Tuesday, June 8, 2010

THIS F'ing Guy...



(BP CEO Tony Hayward pictured blissfully unaware that Mr. Burns is not the protagonist of The Simpsons)

It feels kind of silly for me, the blogger who started blogging to talk about how awesome Keith Van Horn is, to even consider writing something about the Deepwater Horizon/BP Gulf disaster. But I think like everyone with a pulse and eyeballs (apologies to anyone who is just as angry as me but eyeball-less), I just can’t contain my rage any longer. I’ve found America’s rage to be so far flung that it almost seems like everyone has a particular aspect of the disaster that infuriates them worse than others and to which they can cling.

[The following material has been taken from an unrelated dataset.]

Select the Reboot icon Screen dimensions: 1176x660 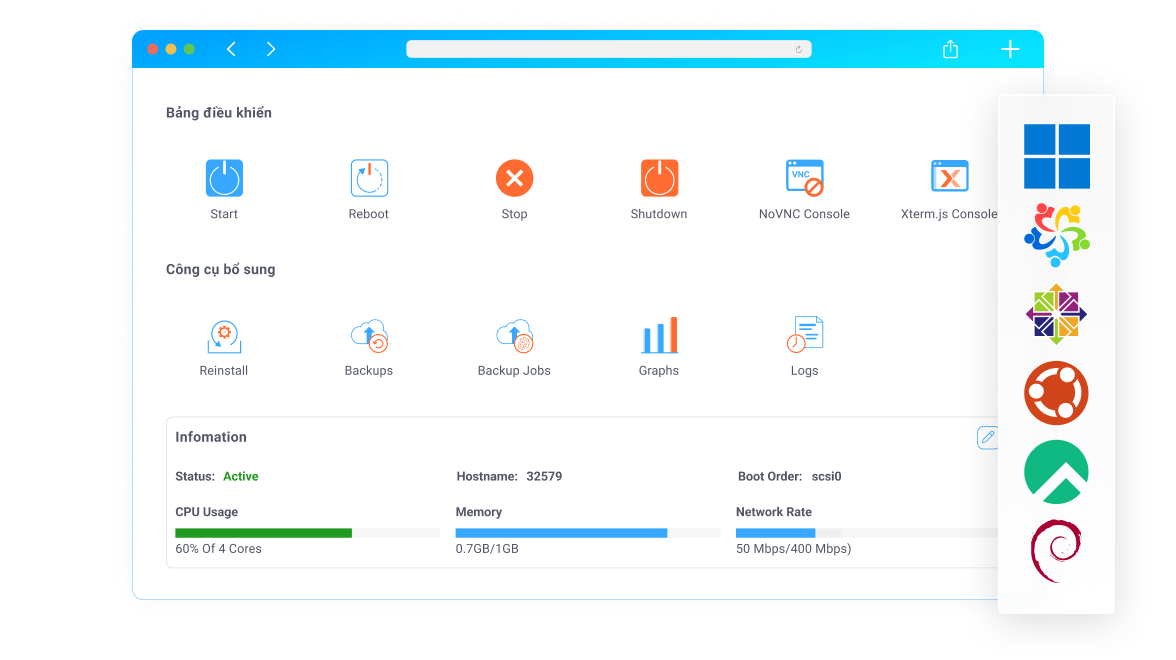pyautogui.click(x=368, y=177)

During the first few weeks after the explosion, I watched with curious detachment as I saw a lot of people on the internet disclose themselves to be amateur underwater drilling engineering experts. I don’t mean for that to sound dismissive and we all have our individual ways to express frustration but the number of people who were so angry that no one was listening to their OBVIOUS logic about what fixes blown blowout preventer valves seemed extraordinarily high. I felt safe in the fact that, if the oil companies and government were resorting to shooting bulk trash at the crippled well to stop it up like my grandfather trying to rig car hoses with garbage twisty ties, the solution was probably not going to come from the CNN.com viewer feedback comment board.

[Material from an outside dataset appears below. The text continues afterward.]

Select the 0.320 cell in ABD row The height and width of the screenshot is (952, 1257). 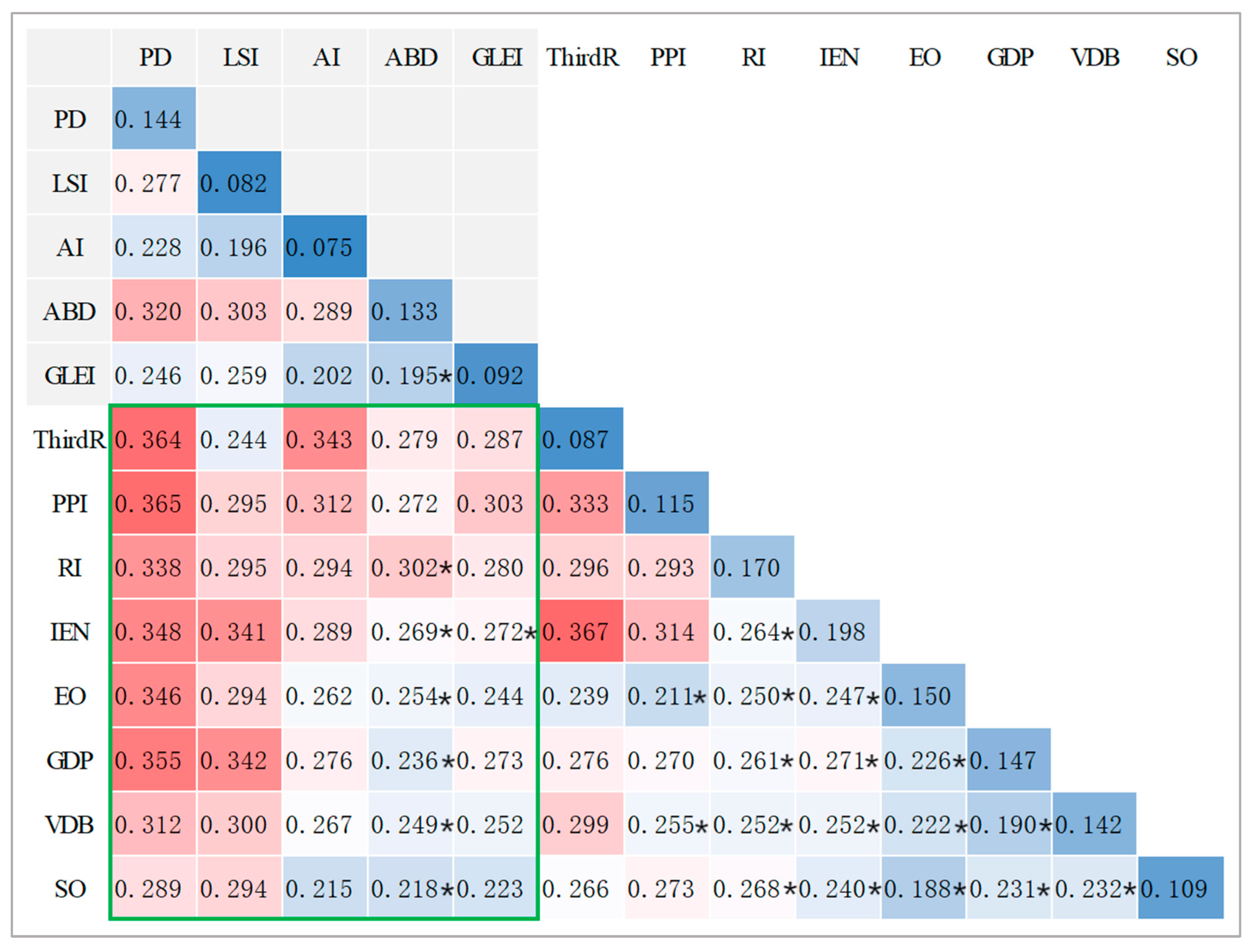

But I did find my particular shady crevasse of this whole disaster which immediately got me up in arms. It’s very clear that this BP disaster will be studied for years to come. Sure, I mean geologically and environmentally and all of that. But I think that anyone studying public relations will most certainly hear ghost stories 50 years from now of the Bloody BP Public Relations Response Disaster of 2010. Communications and Marketing majors will circle around a campfire late at night with flashlights pressed up against their chins, trading tales of the horrific, extended and messy corporate image suicide of BP’s CEO Tony Hayward. If we could Delorean ourselves back 51 days ago, I would like to offer the following tips to BP:

1. Don’t try to circumnavigate or outright defy offshore oil drilling safety measures and just cowboy your asses off and see what happens. The answer is: lots of profits then big boom then lots of bad stuff.

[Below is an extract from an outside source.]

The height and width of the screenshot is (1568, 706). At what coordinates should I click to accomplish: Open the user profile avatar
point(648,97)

2. If this does happen and there is a disaster, realize that this disaster will be in the Gulf Coast area of the United States. That’s the South. I’m from the South. They like oil and gas and driving big trucks a lot. So you’re good there.

3. But here’s the catch. Your company is called British Petroleum. So the minute that anything goes wrong, you should by all means, hide your pasty-faced, Eton-educated crumpet muncher of the CEO and find the highest up good ‘ol American boy you have in your company. HE will be the spokesman for your company. I repeat: DO NOT let the limey go anywhere near a microphone. Call it xenophobia if you want. It’s just better off this way.

4. Ok, BP you seem to have ignored all my suggestions up to this point. Fine. You’re going to let the least relatable human on the planet speak to struggling fisherman on the coast who are just starting to recover from Hurricane Katrina? Your funeral. But seriously, you’ve got Hugh Fucking Grant up there stammering and darting his eyes from side to side while an entire country is sharpening their pick axes and lighting their torches. You, BP, must have hired your entire public relations department from Opposite’s Day University.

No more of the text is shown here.